_Exercise brief_. What you produce should be every line from the data that includes "icon".

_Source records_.
========

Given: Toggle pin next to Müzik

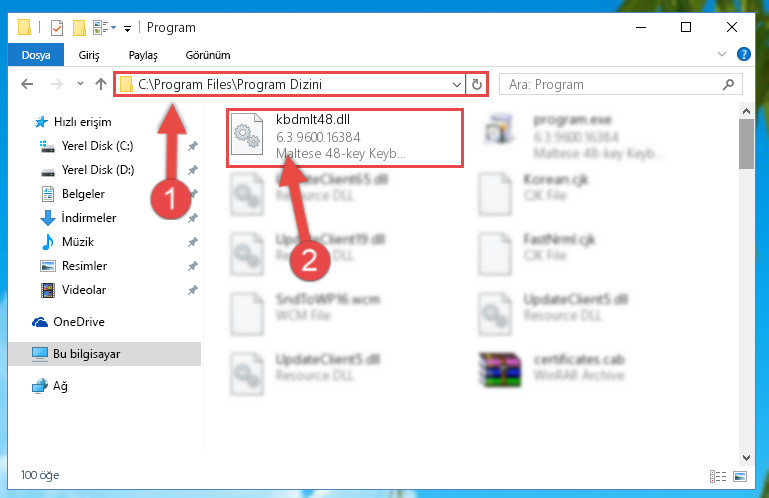Looking at the screenshot, I should 193,242.
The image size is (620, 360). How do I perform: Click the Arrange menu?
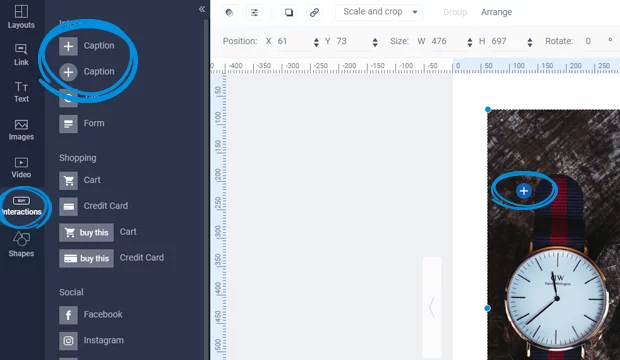click(496, 12)
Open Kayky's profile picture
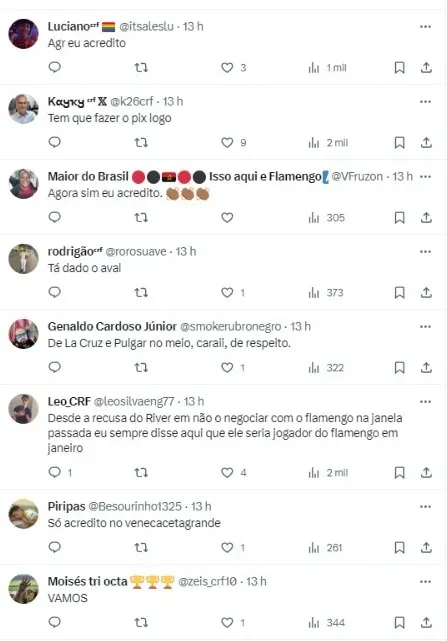 [23, 109]
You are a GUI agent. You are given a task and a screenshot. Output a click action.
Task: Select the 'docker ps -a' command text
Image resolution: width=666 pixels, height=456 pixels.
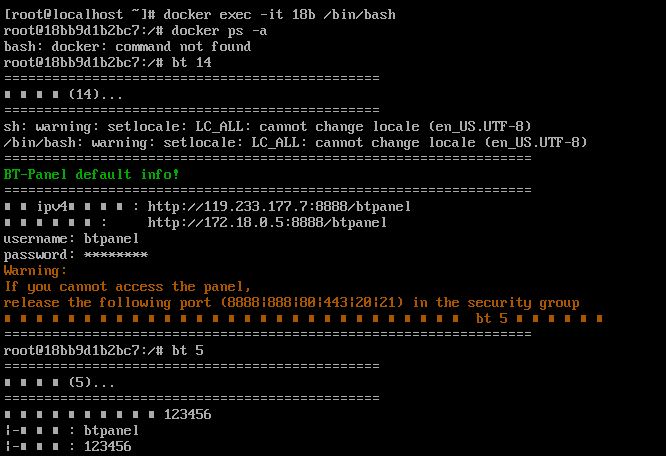[x=220, y=31]
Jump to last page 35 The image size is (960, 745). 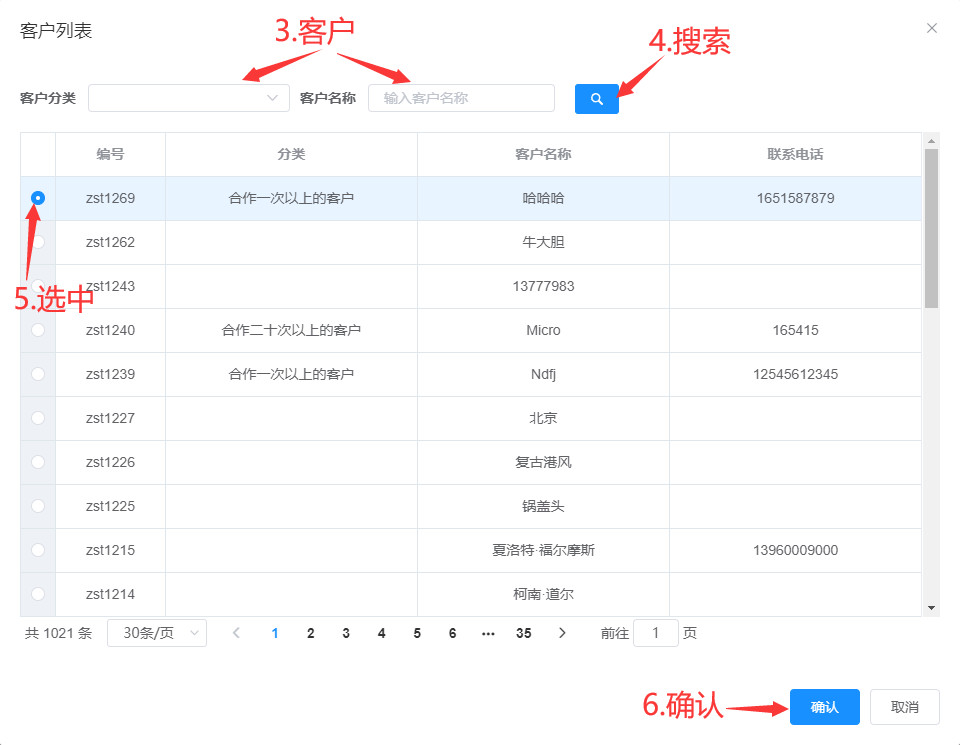523,633
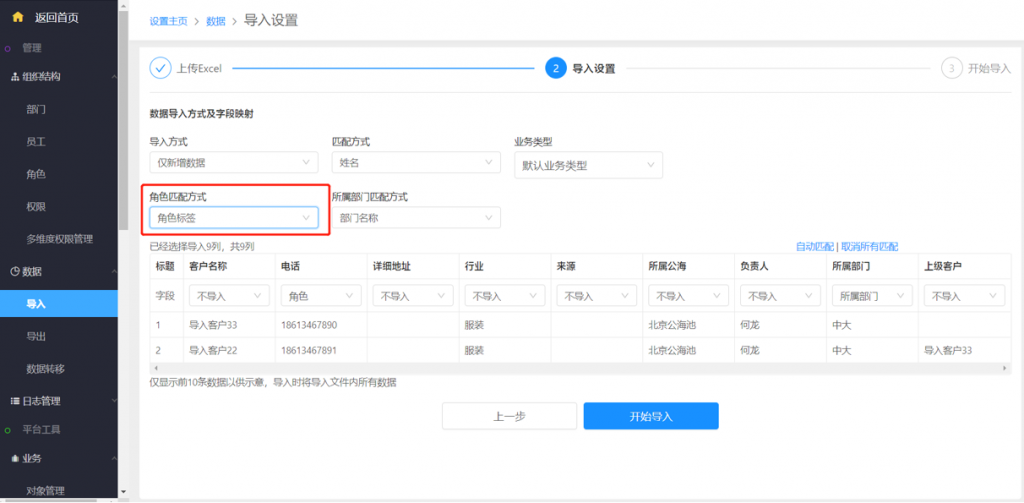Open the 导入方式 dropdown showing 仅新增数据

[x=233, y=163]
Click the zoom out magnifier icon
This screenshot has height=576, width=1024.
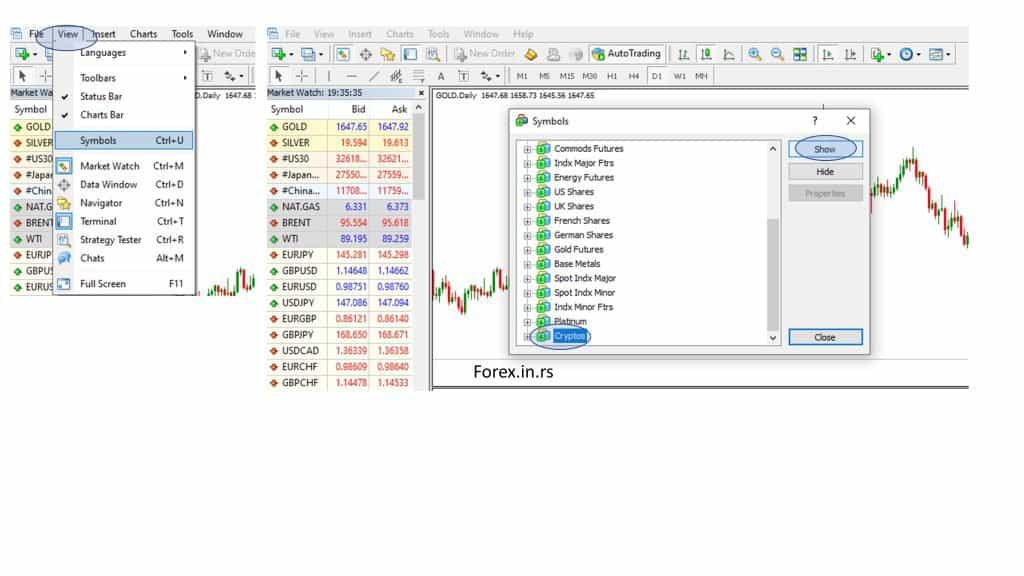click(775, 54)
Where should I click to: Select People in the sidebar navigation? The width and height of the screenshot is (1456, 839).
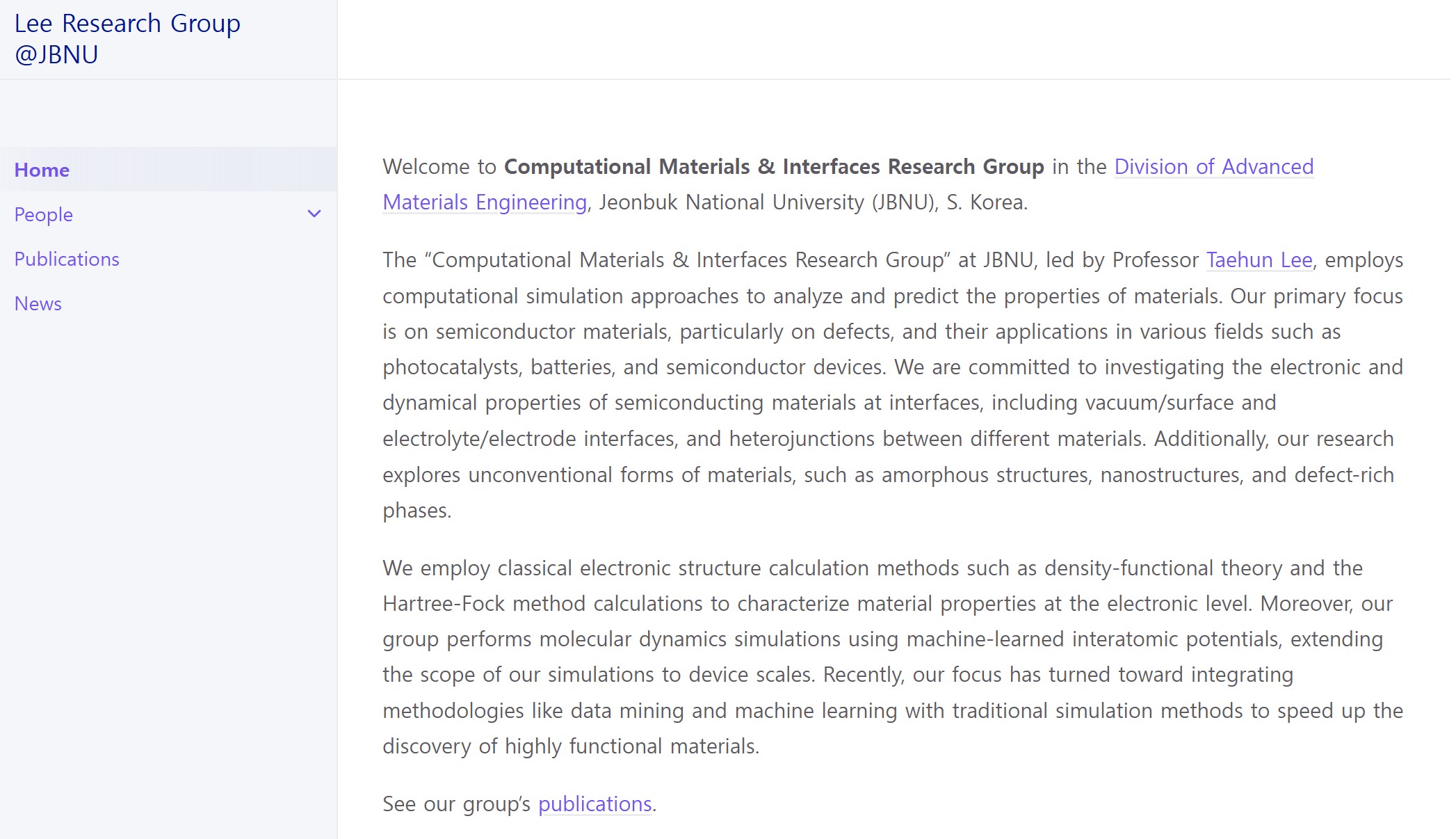click(x=43, y=214)
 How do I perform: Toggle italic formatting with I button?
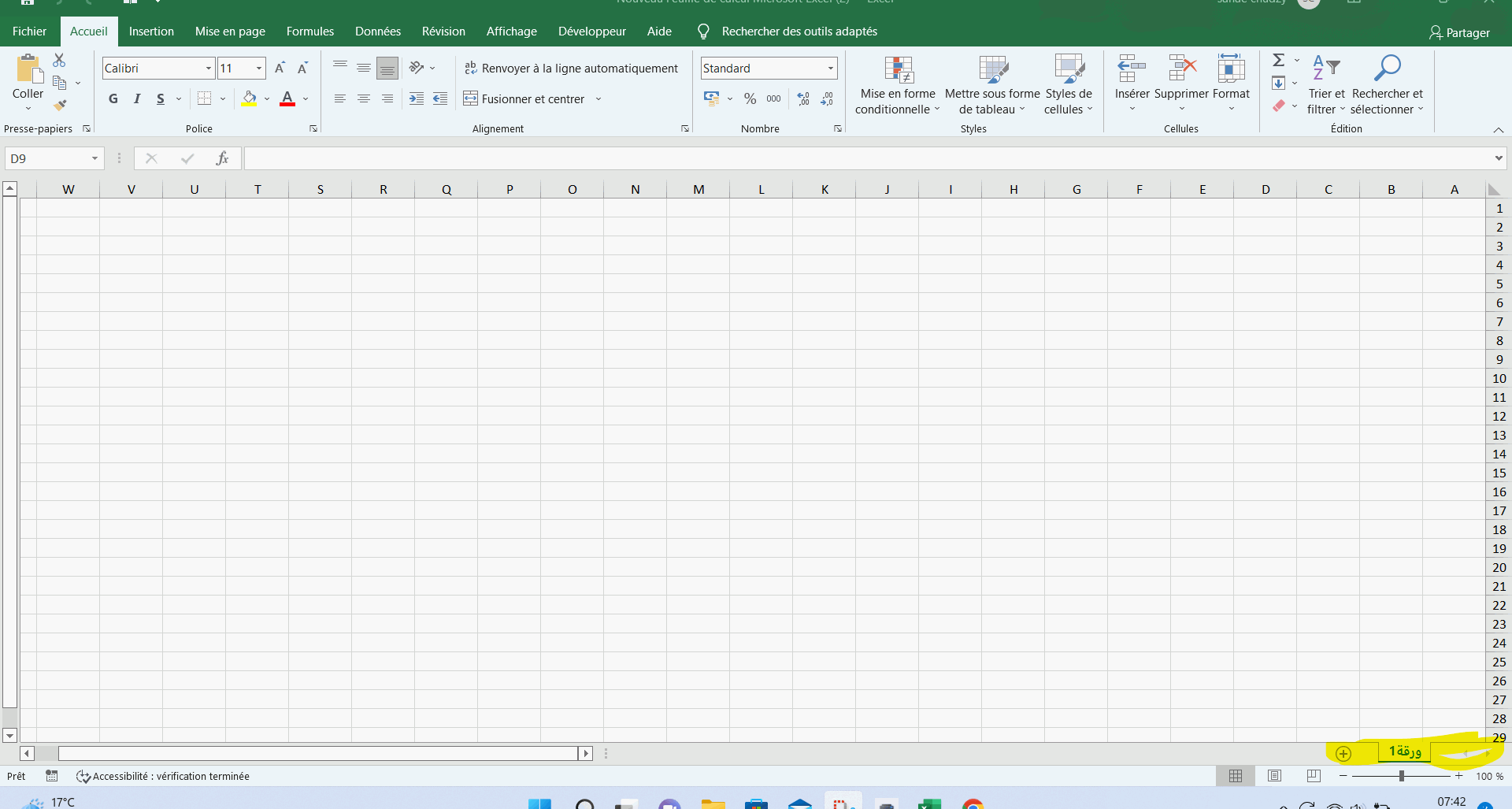137,98
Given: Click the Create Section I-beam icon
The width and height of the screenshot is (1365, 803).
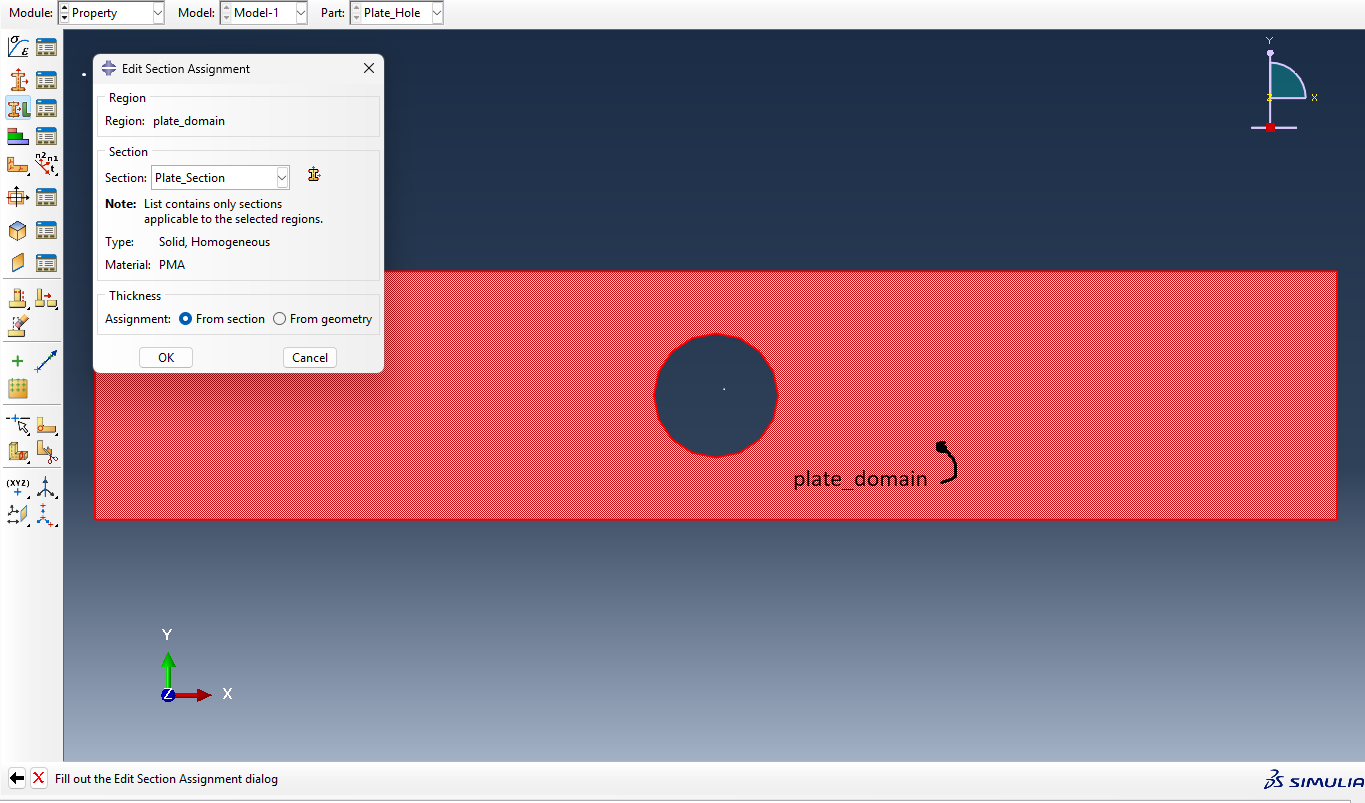Looking at the screenshot, I should 17,80.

========

_Final answer_.
Click the zoom out magnifier icon
Given: Click the Create Section I-beam icon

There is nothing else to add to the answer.